ただ、頑張っても、自分の脳はこのことを理解しない。

人間として「“彼”いいよね」と思うことはしばしばある。

…が、あくまで“人として”であって恋愛の対象ではない。

男は女を、女は男を愛するように…造化の神はそのように

人類をおつくりになった。いや、ほぼすべての生物を。


ずっと、そう考えてきたから、同性を愛するというのは

自然じゃないよね、と思う。ただそれだけのことだ。

その人たちを支持・応援するのは構わない。その生き方を

邪魔しないし、批判するつもりもない。

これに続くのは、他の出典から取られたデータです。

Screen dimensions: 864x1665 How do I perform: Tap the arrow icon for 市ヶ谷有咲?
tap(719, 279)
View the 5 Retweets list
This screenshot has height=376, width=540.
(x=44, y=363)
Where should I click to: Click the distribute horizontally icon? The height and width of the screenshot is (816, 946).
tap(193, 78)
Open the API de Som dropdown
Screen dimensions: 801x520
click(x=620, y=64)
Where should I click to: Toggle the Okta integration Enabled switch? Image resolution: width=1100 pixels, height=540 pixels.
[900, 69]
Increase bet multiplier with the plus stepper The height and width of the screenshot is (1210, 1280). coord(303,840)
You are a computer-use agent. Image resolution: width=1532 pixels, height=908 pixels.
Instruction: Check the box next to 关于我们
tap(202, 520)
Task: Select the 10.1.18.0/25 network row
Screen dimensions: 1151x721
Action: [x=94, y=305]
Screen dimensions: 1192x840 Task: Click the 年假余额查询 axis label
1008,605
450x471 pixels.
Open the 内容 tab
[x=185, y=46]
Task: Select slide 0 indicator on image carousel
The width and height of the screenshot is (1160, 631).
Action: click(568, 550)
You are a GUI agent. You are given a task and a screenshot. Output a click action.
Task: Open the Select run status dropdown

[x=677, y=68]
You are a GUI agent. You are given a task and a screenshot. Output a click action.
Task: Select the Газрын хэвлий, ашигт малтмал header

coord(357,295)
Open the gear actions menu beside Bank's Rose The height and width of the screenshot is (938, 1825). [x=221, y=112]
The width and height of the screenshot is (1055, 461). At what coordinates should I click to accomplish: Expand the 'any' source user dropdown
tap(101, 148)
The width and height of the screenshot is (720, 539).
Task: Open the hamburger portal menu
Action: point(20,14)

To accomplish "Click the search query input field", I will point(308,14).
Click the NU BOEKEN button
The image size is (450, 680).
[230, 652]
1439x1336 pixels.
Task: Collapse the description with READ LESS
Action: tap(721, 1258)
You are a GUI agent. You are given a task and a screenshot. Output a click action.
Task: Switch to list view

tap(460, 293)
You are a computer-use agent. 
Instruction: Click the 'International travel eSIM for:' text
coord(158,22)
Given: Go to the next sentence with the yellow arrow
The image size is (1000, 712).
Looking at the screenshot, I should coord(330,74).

ただ、私のように

考える人間を“ダメ”だと言わないでほしいと思う。

これも”偏見”と言われるのだろうか?それは困ったなあ。


この件で、もう一つ驚いたのは カミングアウトにあたって

勝間氏が相当悩んだらしいことだった。勝手な印象だが、

彼女と同性愛、彼女と苦悩…が結びつかなかったから。


“ひらけた”時代になっている。地球上のあらゆる事象が

ますます多様化していくことは覚悟しなければいけない。

現代に生きる者は柔軟な対応を求められている。


勝間氏とお相手は家族(勝間氏の娘さん)に受け入れられて

たいそう幸せだという。

だったら、周りがとやかく言うことはないかな。